Wells Fargo analyst Aaron Rakers said Cisco’s optimistic commentary and better-than-expected growth outlook reinforced his bullish view on the stock.
“As previewed, Cisco's presentations emphasized the company's transition to expanding subscription software revenue contributions— incrementally noting that it now sees ~29% of their total Infrastructure Products revenue via software with two-thirds of this derived from subscription (vs. a total 14% software rev. contribution in F2017),” Rakers wrote.
JMP analyst Erik Suppiger said Cisco clearly sees opportunity in most recent trends in remote workplaces.

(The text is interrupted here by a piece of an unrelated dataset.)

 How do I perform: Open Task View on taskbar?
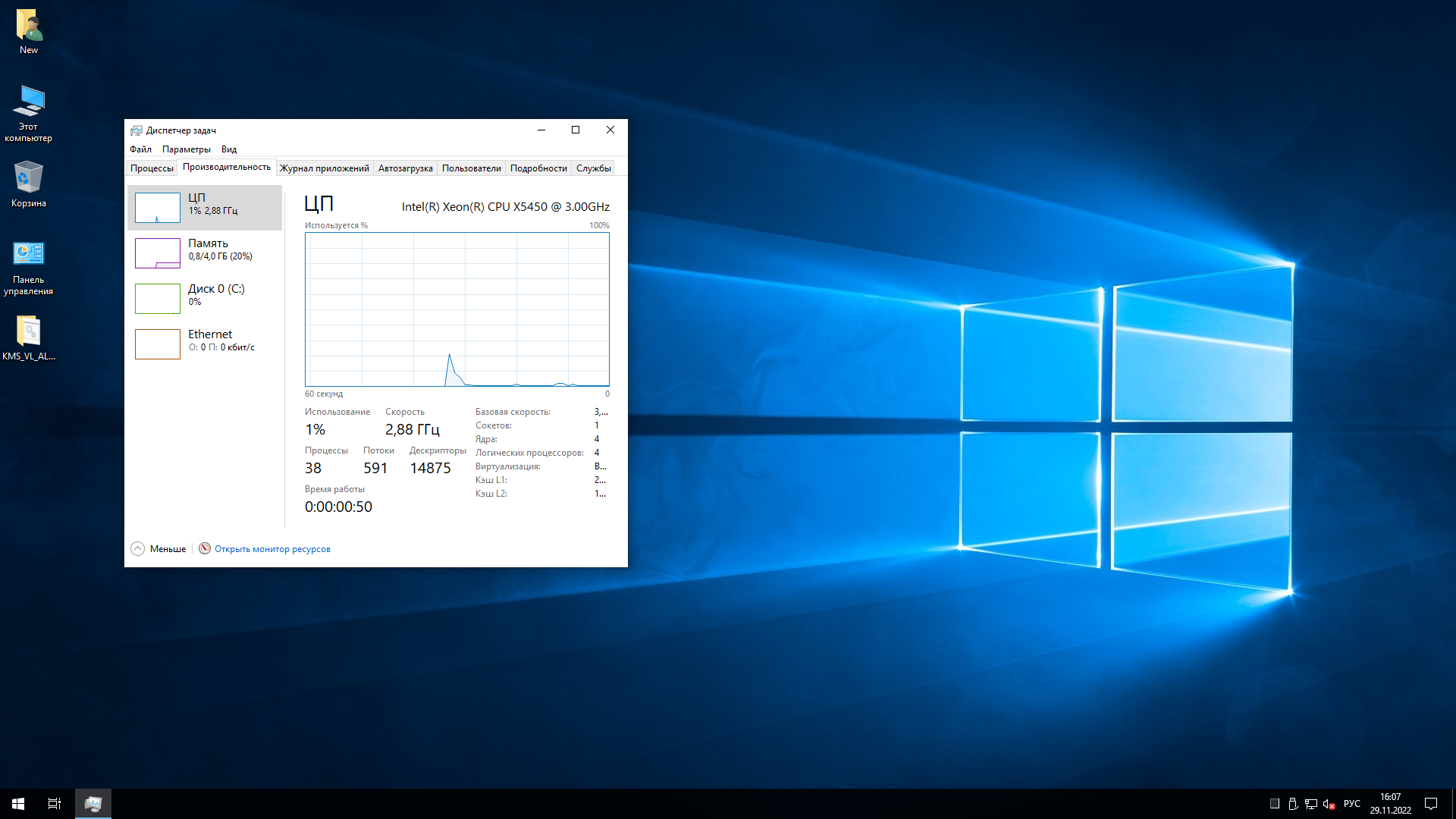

“Management also views the intertwining trends toward hybrid/remote work and the shift to hybrid, multi-cloud architectures as favorable industry tailwinds that position the company to gain share,” Suppiger wrote.
Challenges Remain: Raymond James analyst Simon Leopold said Cisco’s business remains complex, but new segmentation and disclosures help provide a bit of clarity for investors.
“The remaining challenge may stem from how Cisco engages its customers,” Leopold wrote.
Needham analyst Alex Henderson said easy comps will likely lead to some impressive numbers for Cisco over the next few quarters.
“We see Cisco as behind the curve on Cloud centric platforms based on micro-services, multi-tenant cloud native architectures,” Henderson wrote.
KeyBanc Capital Markets analyst Steve Enders said Cisco’s outlook is impressive, but the stock already trades at the high end of its historical valuation range.
“We see potential benefits from an NT hardware refresh cycle and growth vectors (e.g., Wi-Fi 6, 5G, 400G) are offset by headwinds in the subscription transition process as our channel checks indicate some potential customer pushback against the shift; meanwhile, the supply chain likely remains challenged into CY22,” Enders wrote.
Ratings And Price Targets:
- Credit Suisse has an Outperform rating and $74 target.
- Well Fargo has an Overweight rating and $70 target.
- Raymond James has an Outperform rating and $64 target.
- JMP has a Market Perform rating.
- Needham has a Hold rating.
- KeyBanc has a Sector Weight rating.